Democrats and consumer groups have urged the administration to release crude oil from the Strategic Petroleum Reserve to help ease prices that recently brushed the $40 a barrel mark.
Speaking to House lawmakers on an appropriations subcommittee, Abraham blamed high oil prices on speculation about war with Iraq -- and possibly a disruption in supplies from the oil-rich Middle East -- as well as recent frigid East Coast weather and sharply reduced oil shipments from strike-torn Venezuela.
"We do not believe that that reserve's capacity should be employed to adjust prices. We believe that it really has to be maintained to deal with energy emergencies when there is simply not supply," Abraham said.
The reserve was created by Congress in the mid-1970s and currently holds 599 million barrels in several underground salt caverns in Texas and Louisiana. The U.S. government sold 17 million barrels of oil from the stockpile in January 1991 at the start of the U.S. military offense in the Gulf War.
Abraham also said the White House would not plead with the Organization of Petroleum Exporting Countries to supply more crude oil. "We're not going to beg for oil," he said.
Rep.

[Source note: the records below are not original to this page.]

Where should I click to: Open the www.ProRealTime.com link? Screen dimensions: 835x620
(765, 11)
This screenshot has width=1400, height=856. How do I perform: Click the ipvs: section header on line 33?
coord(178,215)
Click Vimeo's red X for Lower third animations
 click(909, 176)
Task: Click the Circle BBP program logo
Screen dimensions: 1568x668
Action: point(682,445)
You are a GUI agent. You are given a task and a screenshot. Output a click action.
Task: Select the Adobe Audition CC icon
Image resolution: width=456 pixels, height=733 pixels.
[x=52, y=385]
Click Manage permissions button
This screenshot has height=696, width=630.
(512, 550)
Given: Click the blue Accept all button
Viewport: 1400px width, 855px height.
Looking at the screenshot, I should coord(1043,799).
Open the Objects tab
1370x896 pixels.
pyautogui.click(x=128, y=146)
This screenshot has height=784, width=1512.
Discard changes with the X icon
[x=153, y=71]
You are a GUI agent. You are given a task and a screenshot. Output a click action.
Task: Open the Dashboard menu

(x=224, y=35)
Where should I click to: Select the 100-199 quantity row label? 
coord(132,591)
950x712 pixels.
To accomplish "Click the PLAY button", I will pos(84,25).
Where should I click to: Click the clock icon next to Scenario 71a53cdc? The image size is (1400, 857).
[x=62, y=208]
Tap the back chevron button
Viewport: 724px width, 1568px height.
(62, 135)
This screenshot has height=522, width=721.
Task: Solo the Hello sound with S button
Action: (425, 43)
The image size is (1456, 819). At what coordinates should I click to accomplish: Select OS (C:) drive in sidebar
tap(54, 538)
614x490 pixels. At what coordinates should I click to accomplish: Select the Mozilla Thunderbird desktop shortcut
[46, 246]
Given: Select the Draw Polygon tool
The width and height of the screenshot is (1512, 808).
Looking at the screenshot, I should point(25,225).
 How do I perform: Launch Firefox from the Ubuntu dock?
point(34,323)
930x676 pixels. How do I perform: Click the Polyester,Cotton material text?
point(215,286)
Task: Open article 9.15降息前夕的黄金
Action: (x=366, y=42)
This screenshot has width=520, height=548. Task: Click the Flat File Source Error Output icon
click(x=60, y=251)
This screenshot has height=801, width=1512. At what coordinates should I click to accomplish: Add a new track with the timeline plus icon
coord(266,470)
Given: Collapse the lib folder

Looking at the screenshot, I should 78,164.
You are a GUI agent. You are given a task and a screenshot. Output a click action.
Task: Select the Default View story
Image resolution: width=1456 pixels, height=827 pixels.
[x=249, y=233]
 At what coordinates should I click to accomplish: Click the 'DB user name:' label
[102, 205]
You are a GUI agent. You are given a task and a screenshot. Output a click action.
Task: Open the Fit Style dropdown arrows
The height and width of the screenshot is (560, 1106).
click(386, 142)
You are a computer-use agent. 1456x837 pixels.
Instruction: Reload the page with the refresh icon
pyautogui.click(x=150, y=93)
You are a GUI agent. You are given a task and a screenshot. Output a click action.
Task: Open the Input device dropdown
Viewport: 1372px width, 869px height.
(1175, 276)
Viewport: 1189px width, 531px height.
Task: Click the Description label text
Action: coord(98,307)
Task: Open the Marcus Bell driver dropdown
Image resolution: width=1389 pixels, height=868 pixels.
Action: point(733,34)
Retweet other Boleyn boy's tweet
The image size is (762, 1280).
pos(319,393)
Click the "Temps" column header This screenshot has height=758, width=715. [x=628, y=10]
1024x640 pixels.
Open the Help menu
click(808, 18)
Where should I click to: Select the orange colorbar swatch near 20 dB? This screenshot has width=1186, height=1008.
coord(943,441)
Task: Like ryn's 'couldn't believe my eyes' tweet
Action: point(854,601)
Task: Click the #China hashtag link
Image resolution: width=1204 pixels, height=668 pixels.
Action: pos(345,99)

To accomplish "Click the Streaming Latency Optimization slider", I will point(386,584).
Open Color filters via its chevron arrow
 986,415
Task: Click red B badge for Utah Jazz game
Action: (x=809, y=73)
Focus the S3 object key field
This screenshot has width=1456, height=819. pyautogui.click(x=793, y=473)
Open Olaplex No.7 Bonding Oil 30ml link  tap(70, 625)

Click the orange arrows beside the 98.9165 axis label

John Peterson, a Republican from Pennsylvania, said the administration should develop a strategy to attack oil price spikes and that it should be normal business practice to ask friendly nations to supply more oil. "That's business, that's not begging," Peterson said.
U.S. crude oil supplies recently fell to the lowest level since 1975.
Senate Democrats earlier Wednesday released a report urging the White House to suspend all 2003 scheduled deliveries to the Strategic Petroleum Reserve as a way to keep more oil available on the market.
The recommendation was part of a 268-page report from the Democratic staff at the Senate Permanent Subcommittee on Investigations. The report capped a 21-month investigation into increased volatility of U.S. gasoline prices.